June 6, 2018
At GreenKey, our data science team is constantly focused on one question: How do we make a machine recognize speech as well as humans?
Several companies have shown computers outperforming humans at speech recognition, but these tests are normally on specific types of audio and don’t involve noisy environments. The fact is speech recognition engines have a hard time understanding all speech as well as humans.
Instead, many speech recognition engines are trained to perform well on specific content. This could be a speech recognition model for a particular language, noise environment, set of accents, or content type. If you build an array of speech recognition models that are all good at one thing, you can send audio to all of them, and then choose the best transcript. Many firms have started embracing this approach with success:
This concept is powerful – leveraging multiple speech recognition engines to get the best transcript. However, the process above is pretty inefficient. At GreenKey, we’re excited to announce the filing of our patent on a method that solves this problem in a better way.

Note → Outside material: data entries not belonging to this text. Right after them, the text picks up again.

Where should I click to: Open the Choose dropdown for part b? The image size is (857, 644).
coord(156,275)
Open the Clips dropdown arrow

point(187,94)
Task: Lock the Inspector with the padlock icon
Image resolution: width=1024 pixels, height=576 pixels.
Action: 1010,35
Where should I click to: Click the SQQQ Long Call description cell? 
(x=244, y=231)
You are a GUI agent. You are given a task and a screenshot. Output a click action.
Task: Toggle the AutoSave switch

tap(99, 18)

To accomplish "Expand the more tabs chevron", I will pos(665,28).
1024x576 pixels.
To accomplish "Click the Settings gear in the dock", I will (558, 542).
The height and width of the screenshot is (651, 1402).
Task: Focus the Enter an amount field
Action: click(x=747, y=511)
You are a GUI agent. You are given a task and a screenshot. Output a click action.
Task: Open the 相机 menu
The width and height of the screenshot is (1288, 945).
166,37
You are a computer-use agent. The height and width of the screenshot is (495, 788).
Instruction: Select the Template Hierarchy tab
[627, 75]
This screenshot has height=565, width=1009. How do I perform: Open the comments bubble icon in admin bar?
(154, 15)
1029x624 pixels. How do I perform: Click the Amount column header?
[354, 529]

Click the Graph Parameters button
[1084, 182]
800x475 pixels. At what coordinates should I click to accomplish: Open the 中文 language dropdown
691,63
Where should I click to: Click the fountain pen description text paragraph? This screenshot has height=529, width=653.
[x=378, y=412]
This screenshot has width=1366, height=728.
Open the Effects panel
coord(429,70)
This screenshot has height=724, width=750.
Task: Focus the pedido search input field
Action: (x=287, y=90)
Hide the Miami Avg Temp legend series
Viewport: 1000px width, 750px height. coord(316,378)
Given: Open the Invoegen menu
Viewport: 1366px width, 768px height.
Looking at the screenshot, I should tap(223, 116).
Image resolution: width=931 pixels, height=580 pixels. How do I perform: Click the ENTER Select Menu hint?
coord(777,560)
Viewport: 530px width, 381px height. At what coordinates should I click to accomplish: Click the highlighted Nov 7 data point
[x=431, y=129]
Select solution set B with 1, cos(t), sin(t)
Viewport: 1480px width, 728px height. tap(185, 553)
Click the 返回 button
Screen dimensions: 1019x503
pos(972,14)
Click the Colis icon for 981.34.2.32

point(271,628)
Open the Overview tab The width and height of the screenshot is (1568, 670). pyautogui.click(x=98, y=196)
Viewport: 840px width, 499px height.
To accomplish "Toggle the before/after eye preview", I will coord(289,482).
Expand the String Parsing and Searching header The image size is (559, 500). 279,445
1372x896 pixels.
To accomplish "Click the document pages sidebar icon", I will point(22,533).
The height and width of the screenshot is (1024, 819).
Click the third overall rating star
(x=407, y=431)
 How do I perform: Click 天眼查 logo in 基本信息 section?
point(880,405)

Let’s say you have a heart issue and you want to see a doctor to get it diagnosed. There are many different types of doctors – generalists, neurologists, oncologists, radiologists, cardiologists. The current state of the art approach to speech recognition means that you should see every possible doctor, get all of their diagnoses, and choose the best one. That’s pretty inefficient, right? It requires a lot of time (and money).
So what do humans do instead? They make a decision on which doctor to see before they get a diagnosis. That doctor might refer them to a specialist or might be able to take care of their problem themselves. Even after seeing a specialist, you get the best diagnosis after only 2 doctor’s visits instead of dozens.
This is what GreenKey’s new patent does with speech recognition. Our SwitchBoard analyzes audio in less than a second to determine which transcription engine it thinks will best transcribe a piece of audio. Then, once it gets a transcript back, it figures out whether it should trust that transcript or get a second opinion from a different engine.
The result? Accurate transcription from multiple models without sacrificing time and resources. SwitchBoard’s multi-engine approach can reduce error rates by half. The graph below shows how accurate single models are versus the multi-engine approach, using 3 GreenKey built models and an extra model from a cloud transcription provider:
It is important to note that even though four models are being used here as choices for SwitchBoard, any segment of audio is transcribed by at most two models.
The ability to leverage multiple engines efficiently is a powerful tool. Voice technology is changing so fast, and there are many innovative companies out there training speech recognition models for a particular domain. Scribe’s SwitchBoard can leverage any GreenKey-built engine or any transcription engine that any company builds, as long as it takes in audio and returns a transcript. This not only means Scribe can deliver the most accurate transcript, it also means that it can transcribe multi-language conversations or conference calls where everyone has a different noise environment.